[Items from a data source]
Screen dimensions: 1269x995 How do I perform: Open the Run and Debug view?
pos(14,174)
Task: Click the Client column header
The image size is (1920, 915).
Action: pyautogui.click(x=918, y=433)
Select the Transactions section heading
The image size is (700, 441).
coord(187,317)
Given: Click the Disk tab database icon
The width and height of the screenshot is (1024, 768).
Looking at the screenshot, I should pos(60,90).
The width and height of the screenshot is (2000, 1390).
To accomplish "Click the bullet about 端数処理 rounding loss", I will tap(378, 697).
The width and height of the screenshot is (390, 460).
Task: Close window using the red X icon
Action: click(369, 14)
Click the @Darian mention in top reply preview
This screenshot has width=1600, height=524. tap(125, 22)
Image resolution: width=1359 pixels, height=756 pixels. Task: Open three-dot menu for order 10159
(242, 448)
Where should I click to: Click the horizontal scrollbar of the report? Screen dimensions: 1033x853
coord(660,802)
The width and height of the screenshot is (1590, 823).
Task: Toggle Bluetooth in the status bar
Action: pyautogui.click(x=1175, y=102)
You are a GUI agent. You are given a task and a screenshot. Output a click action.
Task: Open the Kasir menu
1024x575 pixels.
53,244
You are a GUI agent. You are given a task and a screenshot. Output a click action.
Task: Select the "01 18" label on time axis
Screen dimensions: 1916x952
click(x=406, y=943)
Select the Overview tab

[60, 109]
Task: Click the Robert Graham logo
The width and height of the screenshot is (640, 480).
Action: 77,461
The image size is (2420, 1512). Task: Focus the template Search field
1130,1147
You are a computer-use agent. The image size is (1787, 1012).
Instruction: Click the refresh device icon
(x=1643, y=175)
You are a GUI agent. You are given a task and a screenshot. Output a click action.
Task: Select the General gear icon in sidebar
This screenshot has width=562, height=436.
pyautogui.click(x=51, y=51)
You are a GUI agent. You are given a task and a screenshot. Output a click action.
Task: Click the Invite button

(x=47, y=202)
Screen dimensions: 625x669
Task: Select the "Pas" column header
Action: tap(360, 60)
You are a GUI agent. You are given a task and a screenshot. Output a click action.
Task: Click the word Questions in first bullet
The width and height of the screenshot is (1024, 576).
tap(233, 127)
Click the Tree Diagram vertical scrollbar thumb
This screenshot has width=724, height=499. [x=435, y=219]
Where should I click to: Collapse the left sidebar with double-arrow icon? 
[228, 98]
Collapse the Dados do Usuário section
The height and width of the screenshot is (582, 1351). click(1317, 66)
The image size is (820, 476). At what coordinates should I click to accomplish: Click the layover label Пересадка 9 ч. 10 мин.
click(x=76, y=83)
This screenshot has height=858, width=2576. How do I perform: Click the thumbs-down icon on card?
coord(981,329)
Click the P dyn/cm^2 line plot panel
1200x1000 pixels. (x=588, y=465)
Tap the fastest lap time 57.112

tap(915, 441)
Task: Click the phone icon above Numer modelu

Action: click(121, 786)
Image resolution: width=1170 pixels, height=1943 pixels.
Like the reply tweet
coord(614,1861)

=== Problem ===
Reproduce all of the data above, line for line, with no changes.

=== Final answer ===
Screen dimensions: 1269x995 How do I perform: Open the Run and Debug view?
pos(14,174)
Task: Click the Client column header
The image size is (1920, 915).
Action: pyautogui.click(x=918, y=433)
Select the Transactions section heading
The image size is (700, 441).
coord(187,317)
Given: Click the Disk tab database icon
The width and height of the screenshot is (1024, 768).
Looking at the screenshot, I should pos(60,90).
The width and height of the screenshot is (2000, 1390).
To accomplish "Click the bullet about 端数処理 rounding loss", I will tap(378, 697).
The width and height of the screenshot is (390, 460).
Task: Close window using the red X icon
Action: click(369, 14)
Click the @Darian mention in top reply preview
This screenshot has width=1600, height=524. tap(125, 22)
Image resolution: width=1359 pixels, height=756 pixels. Task: Open three-dot menu for order 10159
(242, 448)
Where should I click to: Click the horizontal scrollbar of the report? Screen dimensions: 1033x853
coord(660,802)
The width and height of the screenshot is (1590, 823).
Task: Toggle Bluetooth in the status bar
Action: pyautogui.click(x=1175, y=102)
You are a GUI agent. You are given a task and a screenshot. Output a click action.
Task: Open the Kasir menu
1024x575 pixels.
53,244
You are a GUI agent. You are given a task and a screenshot. Output a click action.
Task: Select the "01 18" label on time axis
Screen dimensions: 1916x952
click(x=406, y=943)
Select the Overview tab

[60, 109]
Task: Click the Robert Graham logo
The width and height of the screenshot is (640, 480).
Action: 77,461
The image size is (2420, 1512). Task: Focus the template Search field
1130,1147
You are a computer-use agent. The image size is (1787, 1012).
Instruction: Click the refresh device icon
(x=1643, y=175)
You are a GUI agent. You are given a task and a screenshot. Output a click action.
Task: Select the General gear icon in sidebar
This screenshot has width=562, height=436.
pyautogui.click(x=51, y=51)
You are a GUI agent. You are given a task and a screenshot. Output a click action.
Task: Click the Invite button

(x=47, y=202)
Screen dimensions: 625x669
Task: Select the "Pas" column header
Action: tap(360, 60)
You are a GUI agent. You are given a task and a screenshot. Output a click action.
Task: Click the word Questions in first bullet
The width and height of the screenshot is (1024, 576).
tap(233, 127)
Click the Tree Diagram vertical scrollbar thumb
This screenshot has width=724, height=499. [x=435, y=219]
Where should I click to: Collapse the left sidebar with double-arrow icon? 
[228, 98]
Collapse the Dados do Usuário section
The height and width of the screenshot is (582, 1351). click(1317, 66)
The image size is (820, 476). At what coordinates should I click to accomplish: Click the layover label Пересадка 9 ч. 10 мин.
click(x=76, y=83)
This screenshot has height=858, width=2576. How do I perform: Click the thumbs-down icon on card?
coord(981,329)
Click the P dyn/cm^2 line plot panel
1200x1000 pixels. (x=588, y=465)
Tap the fastest lap time 57.112

tap(915, 441)
Task: Click the phone icon above Numer modelu

Action: click(121, 786)
Image resolution: width=1170 pixels, height=1943 pixels.
Like the reply tweet
coord(614,1861)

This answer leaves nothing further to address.